● **Your instructions**: The data shown below should all be retyped exactly.

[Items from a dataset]
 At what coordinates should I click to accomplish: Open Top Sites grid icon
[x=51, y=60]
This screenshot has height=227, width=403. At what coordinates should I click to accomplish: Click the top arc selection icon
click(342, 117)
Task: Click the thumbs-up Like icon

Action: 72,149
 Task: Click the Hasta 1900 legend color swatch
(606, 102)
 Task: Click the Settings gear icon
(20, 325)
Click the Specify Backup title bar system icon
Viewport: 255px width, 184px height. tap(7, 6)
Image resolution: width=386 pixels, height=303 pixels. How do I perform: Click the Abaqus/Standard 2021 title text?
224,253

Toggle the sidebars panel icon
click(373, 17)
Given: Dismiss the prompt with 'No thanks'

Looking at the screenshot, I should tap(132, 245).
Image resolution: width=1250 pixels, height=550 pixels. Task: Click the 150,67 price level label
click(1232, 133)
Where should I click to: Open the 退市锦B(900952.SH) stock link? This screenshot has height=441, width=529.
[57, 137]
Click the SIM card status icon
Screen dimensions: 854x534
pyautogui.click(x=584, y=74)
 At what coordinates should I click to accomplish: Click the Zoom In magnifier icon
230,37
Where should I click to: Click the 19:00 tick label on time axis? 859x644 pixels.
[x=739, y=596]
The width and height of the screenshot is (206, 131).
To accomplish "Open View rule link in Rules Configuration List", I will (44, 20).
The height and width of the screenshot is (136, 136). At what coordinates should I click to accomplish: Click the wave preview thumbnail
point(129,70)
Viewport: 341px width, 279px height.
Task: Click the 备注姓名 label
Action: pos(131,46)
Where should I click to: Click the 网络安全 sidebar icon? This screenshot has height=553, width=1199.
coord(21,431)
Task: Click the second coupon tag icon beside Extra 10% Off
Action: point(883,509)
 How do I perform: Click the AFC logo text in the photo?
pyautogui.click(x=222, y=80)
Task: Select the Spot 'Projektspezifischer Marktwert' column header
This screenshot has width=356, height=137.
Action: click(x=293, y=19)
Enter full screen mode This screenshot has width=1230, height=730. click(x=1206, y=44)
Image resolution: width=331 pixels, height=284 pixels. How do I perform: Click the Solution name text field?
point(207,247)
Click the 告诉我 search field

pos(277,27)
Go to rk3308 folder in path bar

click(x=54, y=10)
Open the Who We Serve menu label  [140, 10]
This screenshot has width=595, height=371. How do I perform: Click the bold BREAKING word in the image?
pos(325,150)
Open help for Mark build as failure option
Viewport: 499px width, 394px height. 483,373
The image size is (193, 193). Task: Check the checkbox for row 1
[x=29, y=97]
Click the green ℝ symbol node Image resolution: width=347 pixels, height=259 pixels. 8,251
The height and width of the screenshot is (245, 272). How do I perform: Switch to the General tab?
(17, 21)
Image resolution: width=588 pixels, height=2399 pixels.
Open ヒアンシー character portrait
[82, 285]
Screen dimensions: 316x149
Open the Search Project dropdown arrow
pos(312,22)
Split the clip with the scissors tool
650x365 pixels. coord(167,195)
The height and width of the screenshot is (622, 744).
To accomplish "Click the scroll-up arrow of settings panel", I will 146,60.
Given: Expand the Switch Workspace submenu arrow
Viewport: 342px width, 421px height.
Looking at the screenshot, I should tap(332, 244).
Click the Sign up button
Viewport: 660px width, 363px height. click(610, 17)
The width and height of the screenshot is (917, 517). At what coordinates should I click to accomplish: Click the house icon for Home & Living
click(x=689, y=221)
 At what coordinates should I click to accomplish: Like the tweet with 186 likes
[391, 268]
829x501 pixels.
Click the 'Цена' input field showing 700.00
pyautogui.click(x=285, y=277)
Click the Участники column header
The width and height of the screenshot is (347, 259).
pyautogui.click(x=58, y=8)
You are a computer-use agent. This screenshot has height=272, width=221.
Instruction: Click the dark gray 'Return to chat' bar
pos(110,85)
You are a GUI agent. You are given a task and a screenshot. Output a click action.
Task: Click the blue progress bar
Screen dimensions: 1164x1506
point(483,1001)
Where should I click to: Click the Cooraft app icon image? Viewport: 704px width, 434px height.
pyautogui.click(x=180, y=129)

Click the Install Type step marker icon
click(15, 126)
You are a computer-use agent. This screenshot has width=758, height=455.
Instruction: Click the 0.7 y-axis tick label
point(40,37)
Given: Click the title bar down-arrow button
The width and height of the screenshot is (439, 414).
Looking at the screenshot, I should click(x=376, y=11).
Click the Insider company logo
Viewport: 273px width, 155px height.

● **Written answer**:
 At what coordinates should I click to accomplish: Open Top Sites grid icon
[x=51, y=60]
This screenshot has height=227, width=403. At what coordinates should I click to accomplish: Click the top arc selection icon
click(342, 117)
Task: Click the thumbs-up Like icon

Action: 72,149
 Task: Click the Hasta 1900 legend color swatch
(606, 102)
 Task: Click the Settings gear icon
(20, 325)
Click the Specify Backup title bar system icon
Viewport: 255px width, 184px height. tap(7, 6)
Image resolution: width=386 pixels, height=303 pixels. How do I perform: Click the Abaqus/Standard 2021 title text?
224,253

Toggle the sidebars panel icon
click(373, 17)
Given: Dismiss the prompt with 'No thanks'

Looking at the screenshot, I should tap(132, 245).
Image resolution: width=1250 pixels, height=550 pixels. Task: Click the 150,67 price level label
click(1232, 133)
Where should I click to: Open the 退市锦B(900952.SH) stock link? This screenshot has height=441, width=529.
[57, 137]
Click the SIM card status icon
Screen dimensions: 854x534
pyautogui.click(x=584, y=74)
 At what coordinates should I click to accomplish: Click the Zoom In magnifier icon
230,37
Where should I click to: Click the 19:00 tick label on time axis? 859x644 pixels.
[x=739, y=596]
The width and height of the screenshot is (206, 131).
To accomplish "Open View rule link in Rules Configuration List", I will (44, 20).
The height and width of the screenshot is (136, 136). At what coordinates should I click to accomplish: Click the wave preview thumbnail
point(129,70)
Viewport: 341px width, 279px height.
Task: Click the 备注姓名 label
Action: pos(131,46)
Where should I click to: Click the 网络安全 sidebar icon? This screenshot has height=553, width=1199.
coord(21,431)
Task: Click the second coupon tag icon beside Extra 10% Off
Action: point(883,509)
 How do I perform: Click the AFC logo text in the photo?
pyautogui.click(x=222, y=80)
Task: Select the Spot 'Projektspezifischer Marktwert' column header
This screenshot has width=356, height=137.
Action: click(x=293, y=19)
Enter full screen mode This screenshot has width=1230, height=730. click(x=1206, y=44)
Image resolution: width=331 pixels, height=284 pixels. How do I perform: Click the Solution name text field?
point(207,247)
Click the 告诉我 search field

pos(277,27)
Go to rk3308 folder in path bar

click(x=54, y=10)
Open the Who We Serve menu label  [140, 10]
This screenshot has width=595, height=371. How do I perform: Click the bold BREAKING word in the image?
pos(325,150)
Open help for Mark build as failure option
Viewport: 499px width, 394px height. 483,373
The image size is (193, 193). Task: Check the checkbox for row 1
[x=29, y=97]
Click the green ℝ symbol node Image resolution: width=347 pixels, height=259 pixels. 8,251
The height and width of the screenshot is (245, 272). How do I perform: Switch to the General tab?
(17, 21)
Image resolution: width=588 pixels, height=2399 pixels.
Open ヒアンシー character portrait
[82, 285]
Screen dimensions: 316x149
Open the Search Project dropdown arrow
pos(312,22)
Split the clip with the scissors tool
650x365 pixels. coord(167,195)
The height and width of the screenshot is (622, 744).
To accomplish "Click the scroll-up arrow of settings panel", I will 146,60.
Given: Expand the Switch Workspace submenu arrow
Viewport: 342px width, 421px height.
Looking at the screenshot, I should tap(332, 244).
Click the Sign up button
Viewport: 660px width, 363px height. click(610, 17)
The width and height of the screenshot is (917, 517). At what coordinates should I click to accomplish: Click the house icon for Home & Living
click(x=689, y=221)
 At what coordinates should I click to accomplish: Like the tweet with 186 likes
[391, 268]
829x501 pixels.
Click the 'Цена' input field showing 700.00
pyautogui.click(x=285, y=277)
Click the Участники column header
The width and height of the screenshot is (347, 259).
pyautogui.click(x=58, y=8)
You are a computer-use agent. This screenshot has height=272, width=221.
Instruction: Click the dark gray 'Return to chat' bar
pos(110,85)
You are a GUI agent. You are given a task and a screenshot. Output a click action.
Task: Click the blue progress bar
Screen dimensions: 1164x1506
point(483,1001)
Where should I click to: Click the Cooraft app icon image? Viewport: 704px width, 434px height.
pyautogui.click(x=180, y=129)

Click the Install Type step marker icon
click(15, 126)
You are a computer-use agent. This screenshot has width=758, height=455.
Instruction: Click the 0.7 y-axis tick label
point(40,37)
Given: Click the title bar down-arrow button
The width and height of the screenshot is (439, 414).
Looking at the screenshot, I should click(x=376, y=11).
Click the Insider company logo
Viewport: 273px width, 155px height.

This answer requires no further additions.